Many of us remember the “Golden Rule” taught to us by our parents and grand parents: “Do unto others as you would them to do unto you”. It has been suggested that there is a “Platinum Rule” which reads: “Do unto others as you think they expect you to do unto them”. The platinum rule does not mean giving in at every turn. Rather, it concerns looking forward and anticipating where conflict can lie. Perhaps this is the better approach to communal conflict.
When a condominium corporation is forced to react, time is limited, the issues in dispute are often those raised by the opposing party, and the condominium corporation is often forced to make very difficult decisions very quickly.
By being proactive (i.e. being forward looking so that conflicts are anticipated), a condominium corporation would ordinarily have time to gain a better understanding of the conflict as well as possible solutions for it. The condominium corporation can then, in a more leisurely and constructive manner, communicate matters faced by the Board to unit owners in a manner whereby unit owner questions are anticipated and answered (insofar as possible) before the conflict is allowed to escalate into a dispute.

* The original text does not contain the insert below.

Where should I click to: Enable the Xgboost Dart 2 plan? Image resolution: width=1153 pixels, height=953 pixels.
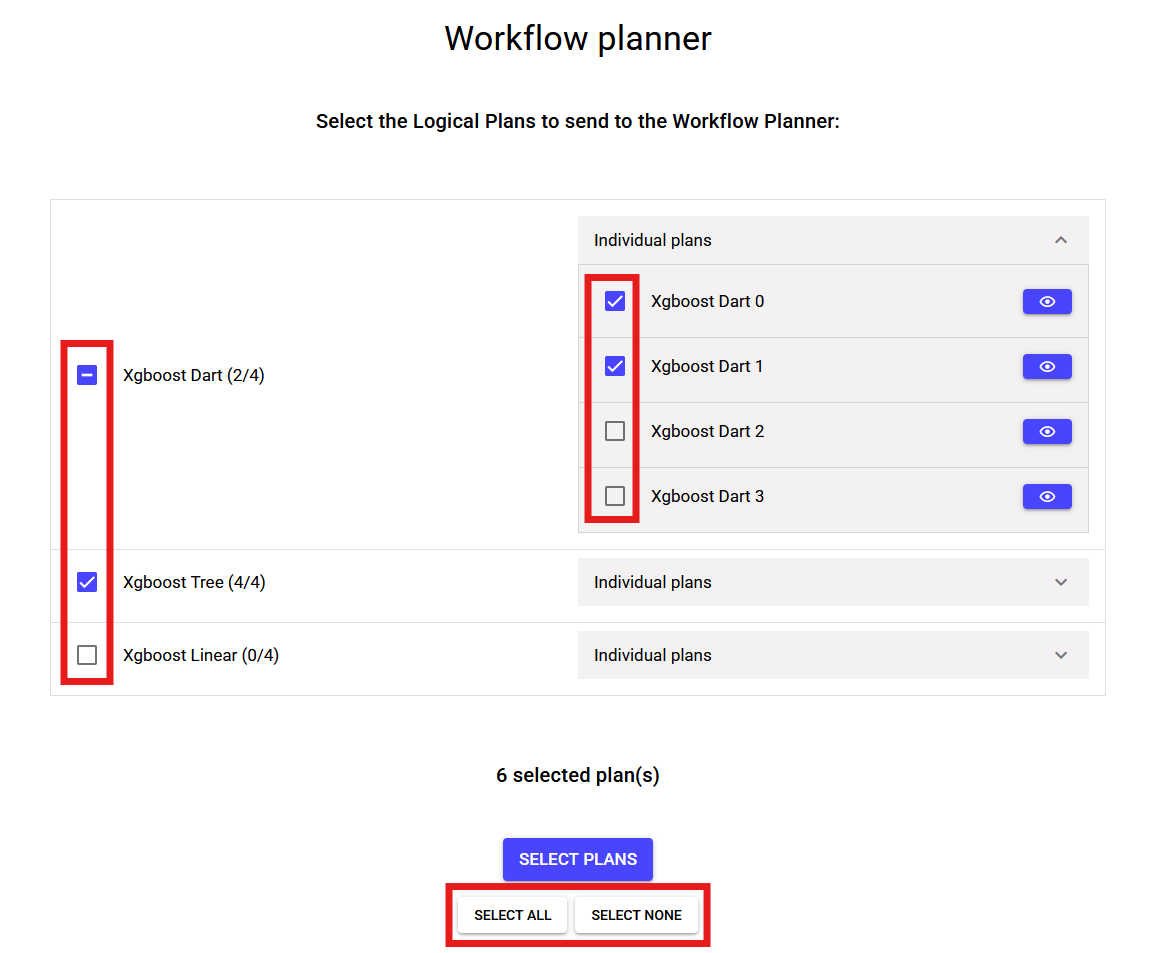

From “Common Elements” May 2006
All of the information contained in this article is of a general nature for informational purposes only, and is not intended to represent the definitive opinion of the firm of Elia Associates on any particular matter. Although every effort is made to ensure that the information contained in this newsletter is accurate and up-to-date, the reader should not act upon it without obtaining appropriate professional advice and assistance.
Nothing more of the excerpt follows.